Pour l’Algérie et eu égard aux priorités du pays, il me semble que la priorité alimentaire, la sécurité hydrique, la sécurité sanitaire, la sécurité énergétique et la résilience du territoire national placent au moins sept grandes catégories de secteurs comme prioritaires (1) l’agriculture et la foresterie, la pêche et l’aquaculture, (2) la santé, (3) les ressources en eau, (4) la ville, les infrastructures et les équipements publics, (5) l’énergie,  (6) le transport et enfin le paquet constitué par (7) l’éducation, l’enseignement supérieur, la recherche scientifique et la formation professionnel et celui de l’innovation.   
 

-Comment vous imaginez le processus qui doit conduire à l’élaboration et l’adoption du plan national d’adaptation au changement climatique ?

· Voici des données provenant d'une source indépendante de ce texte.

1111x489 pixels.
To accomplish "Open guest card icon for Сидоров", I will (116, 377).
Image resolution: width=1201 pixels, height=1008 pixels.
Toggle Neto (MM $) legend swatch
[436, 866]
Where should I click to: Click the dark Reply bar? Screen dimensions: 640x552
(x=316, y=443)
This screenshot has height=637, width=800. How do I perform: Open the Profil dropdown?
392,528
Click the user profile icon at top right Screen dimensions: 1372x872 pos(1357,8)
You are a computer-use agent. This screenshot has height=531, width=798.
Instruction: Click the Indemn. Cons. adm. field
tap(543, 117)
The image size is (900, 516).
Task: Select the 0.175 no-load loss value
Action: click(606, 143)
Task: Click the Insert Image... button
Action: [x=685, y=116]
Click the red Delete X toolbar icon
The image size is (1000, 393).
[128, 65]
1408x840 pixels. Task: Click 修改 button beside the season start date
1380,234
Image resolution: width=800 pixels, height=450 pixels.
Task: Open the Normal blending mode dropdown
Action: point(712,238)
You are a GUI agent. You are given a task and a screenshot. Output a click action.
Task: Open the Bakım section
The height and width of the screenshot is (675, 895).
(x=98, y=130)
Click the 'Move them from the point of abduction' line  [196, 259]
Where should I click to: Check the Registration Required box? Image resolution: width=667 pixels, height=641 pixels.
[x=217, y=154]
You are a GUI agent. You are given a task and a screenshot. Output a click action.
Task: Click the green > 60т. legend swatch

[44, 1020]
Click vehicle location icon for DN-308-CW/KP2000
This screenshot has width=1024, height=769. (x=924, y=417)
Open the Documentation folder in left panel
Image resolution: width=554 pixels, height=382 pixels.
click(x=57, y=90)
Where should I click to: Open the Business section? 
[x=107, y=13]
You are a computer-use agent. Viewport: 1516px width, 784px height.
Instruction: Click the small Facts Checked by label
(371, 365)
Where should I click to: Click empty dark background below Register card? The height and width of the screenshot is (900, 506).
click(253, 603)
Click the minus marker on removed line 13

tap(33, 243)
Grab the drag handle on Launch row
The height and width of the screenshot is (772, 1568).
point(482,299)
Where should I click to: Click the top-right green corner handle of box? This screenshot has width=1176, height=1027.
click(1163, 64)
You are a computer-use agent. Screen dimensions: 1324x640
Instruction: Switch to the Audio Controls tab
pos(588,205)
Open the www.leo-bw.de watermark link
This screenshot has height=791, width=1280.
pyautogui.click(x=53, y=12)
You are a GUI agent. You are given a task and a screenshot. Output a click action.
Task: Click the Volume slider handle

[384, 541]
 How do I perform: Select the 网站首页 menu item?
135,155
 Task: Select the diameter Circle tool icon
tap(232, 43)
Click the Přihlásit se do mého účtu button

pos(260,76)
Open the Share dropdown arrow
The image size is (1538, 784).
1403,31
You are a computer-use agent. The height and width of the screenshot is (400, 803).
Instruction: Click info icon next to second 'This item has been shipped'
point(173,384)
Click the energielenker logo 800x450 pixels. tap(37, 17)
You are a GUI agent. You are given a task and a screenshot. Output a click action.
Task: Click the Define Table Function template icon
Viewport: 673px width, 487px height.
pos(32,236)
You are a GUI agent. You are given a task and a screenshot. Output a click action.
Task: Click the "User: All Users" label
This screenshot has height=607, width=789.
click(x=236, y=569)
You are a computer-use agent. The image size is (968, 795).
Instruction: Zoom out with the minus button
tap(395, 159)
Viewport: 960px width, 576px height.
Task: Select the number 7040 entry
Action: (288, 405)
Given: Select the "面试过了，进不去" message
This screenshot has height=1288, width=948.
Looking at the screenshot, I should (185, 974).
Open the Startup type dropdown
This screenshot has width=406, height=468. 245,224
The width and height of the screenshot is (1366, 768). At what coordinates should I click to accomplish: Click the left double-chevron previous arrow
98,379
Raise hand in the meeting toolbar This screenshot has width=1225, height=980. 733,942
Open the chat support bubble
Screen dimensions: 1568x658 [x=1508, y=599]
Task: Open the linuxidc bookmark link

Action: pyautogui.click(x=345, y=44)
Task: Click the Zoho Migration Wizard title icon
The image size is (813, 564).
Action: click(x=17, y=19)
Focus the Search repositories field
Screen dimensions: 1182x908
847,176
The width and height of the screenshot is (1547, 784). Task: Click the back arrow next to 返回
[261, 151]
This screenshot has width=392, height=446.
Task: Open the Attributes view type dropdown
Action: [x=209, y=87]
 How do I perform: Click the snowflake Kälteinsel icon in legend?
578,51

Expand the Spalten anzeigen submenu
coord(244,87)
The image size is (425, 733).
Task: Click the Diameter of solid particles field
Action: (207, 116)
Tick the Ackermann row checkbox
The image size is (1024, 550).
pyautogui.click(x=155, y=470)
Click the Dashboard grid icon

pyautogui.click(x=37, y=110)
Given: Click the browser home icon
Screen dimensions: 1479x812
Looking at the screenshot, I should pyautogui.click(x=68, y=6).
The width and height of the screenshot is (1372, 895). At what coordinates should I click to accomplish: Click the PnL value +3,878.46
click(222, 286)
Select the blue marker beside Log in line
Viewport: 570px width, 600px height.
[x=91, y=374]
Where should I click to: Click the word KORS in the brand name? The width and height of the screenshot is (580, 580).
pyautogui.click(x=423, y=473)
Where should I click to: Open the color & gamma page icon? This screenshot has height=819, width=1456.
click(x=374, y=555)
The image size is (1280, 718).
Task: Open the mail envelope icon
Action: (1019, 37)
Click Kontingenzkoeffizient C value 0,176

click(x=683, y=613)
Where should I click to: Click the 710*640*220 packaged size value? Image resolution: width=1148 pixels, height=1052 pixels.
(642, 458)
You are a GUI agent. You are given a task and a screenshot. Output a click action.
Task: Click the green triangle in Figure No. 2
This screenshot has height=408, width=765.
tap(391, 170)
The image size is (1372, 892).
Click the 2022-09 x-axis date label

Il existe deux manières de concevoir le plan national d’adaptation climatique. La première est un plan stratégique qui donne des orientations majeures pour que les collectivités locales à travers des plans communaux d’adaptation climatique et les secteurs à travers des plans sectoriels d’adaptation climatique définissent les actions et les mesures nécessaires à l’adaptation du territoire pour les premiers et des secteurs pour les seconds. Cette approche nécessite donc deux niveaux d’adoption. Le premier par le gouvernement pour le plan national et le second par les wilayas et les secteurs pour respectivement les plans communaux climatiques et les plans sectoriels climatiques. La seconde approche serait d’élaborer un plan national d’adaptation aux changements climatiques qui sera suffisamment détaillé pour contenir aussi bien les orientations stratégiques, les axes d’intervention et les actions et mesures par territoire et par secteur. Celui-ci doit aussi faire l’objet d’une adoption par le gouvernement. Dans les deux cas, j’imagine que le Comité national pour le climat aura le rôle d’animateur principal en tant qu’outil interministériel (intersectoriel) ayant une légitimité légale. Je conçois aussi que l’agence nationale des changements climatiques et la délégation nationale auront des rôles-clés dans ce processus. Dans les deux cas de figure, le plan national devrait être un processus participatif, inclusif et intégratif et doit prendre assise sur la science et la connaissance du territoire.
 

-Qu’est-ce que ce plan va apporter de plus ?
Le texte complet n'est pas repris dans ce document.